Sculpture is a vehicle of personal interaction because making a piece of art for the public is much more important than just completing a commission and letting the work sit there. Every piece needs to be carefully considered, what experience does the work come from? Who are we trying to speak to? Why should we take time to consider this work?

You need to understand the historical context of the project, and then convey that emotionally. It is imperative to study the past and then try to imagine how the figures thought of themselves. So first the historical context, and then the emotional context because that’s how you bring them back to life. People connect to their memories of something through emotions.

Jeff Buccacio working on The Irish Potato Famine

Listen to your client. It is their concept and their motivation that drives the work. By diligently working to create a varied series of maquettes, the client can participate in the process. As that process moves forward I return to the many different expressions in those maquettes.
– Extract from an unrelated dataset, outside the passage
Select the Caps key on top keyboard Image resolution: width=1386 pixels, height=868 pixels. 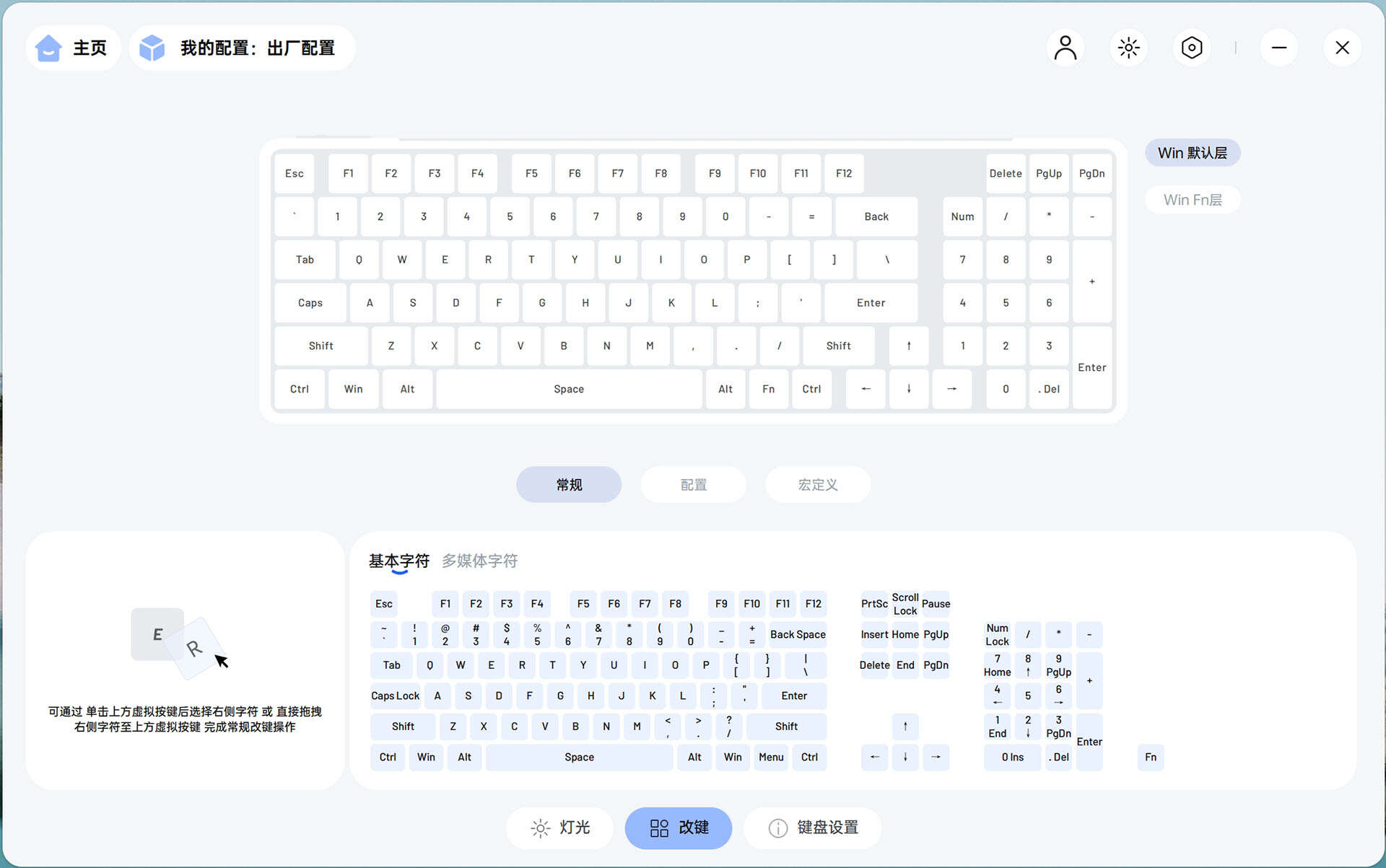point(310,303)
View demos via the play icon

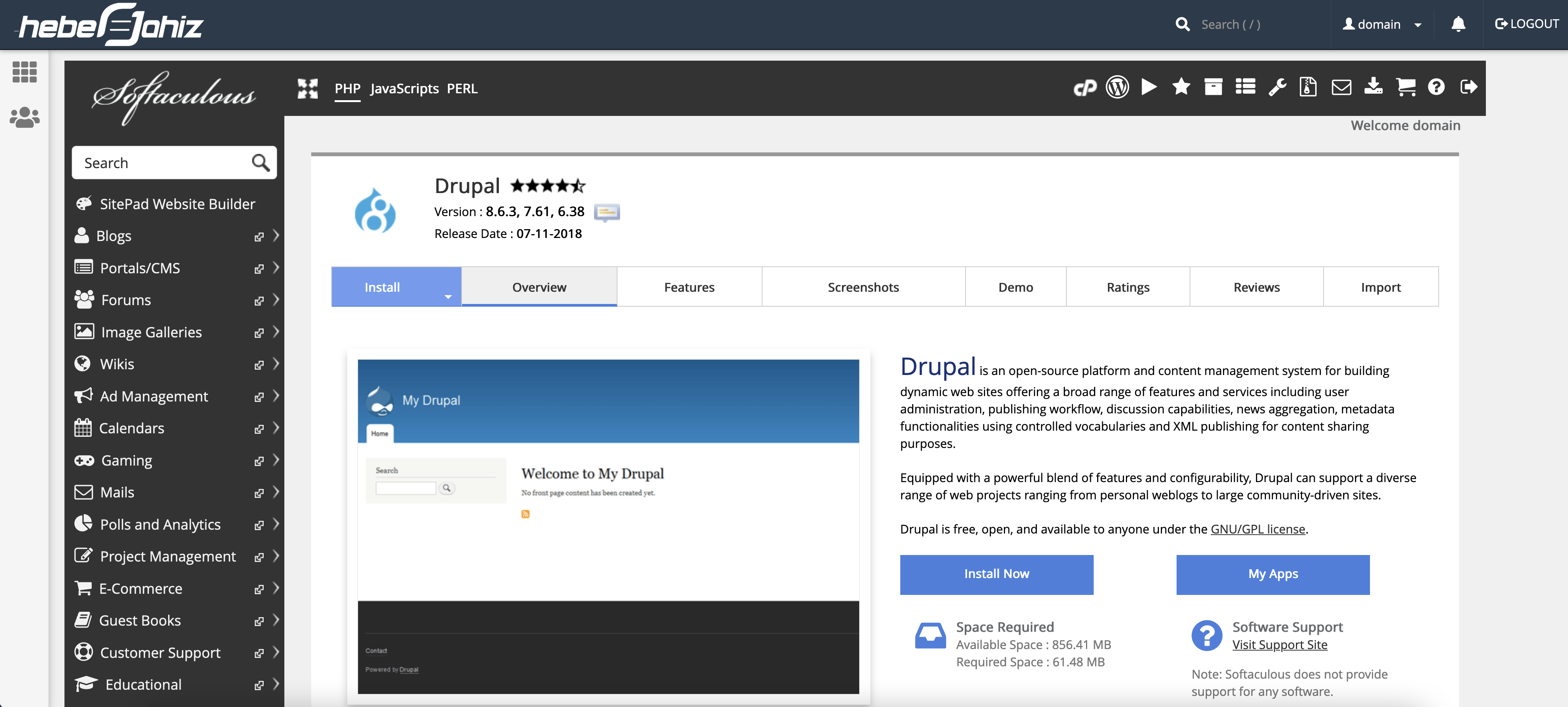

Leaving behind a figure here, bringing in a gesture there, keeping a loose and creative approach until the process of addition and subtraction guides the work to where it belongs.

At the onset of a commissioned public sculpture it is important to reach out because the monument will become a permanent part of the community. In fact, in reaching out to the community to hear their thoughts, concerns, and inspiration allows the work to stay in touch with the actual residents who will come to see the monument, who will teach their children about the sacrifice it represents, and carry that legacy from generation to generation.

There is no step of the process I overlook because there can’t be a single feeling in the work that is overlooked. If the any part of the fundraising, design, execution, fabrication, installation and dedication are not in line with the feeling that the client sees in the work then something is lost. The sculptures that I make are not simply modeled and then passed off to a foundry…they are nurtured through every challenge and every obstacle so that in addition to the physical process of completing a work, they are also imbued with the care, and sensitivity that every serious monument deserves.


With commissioned public monuments, I want to draw upon the universal story of a personal and cultural struggle for survival. I want to draw the viewer into what that means. Sculpture is indeed a vehicle of personal interaction.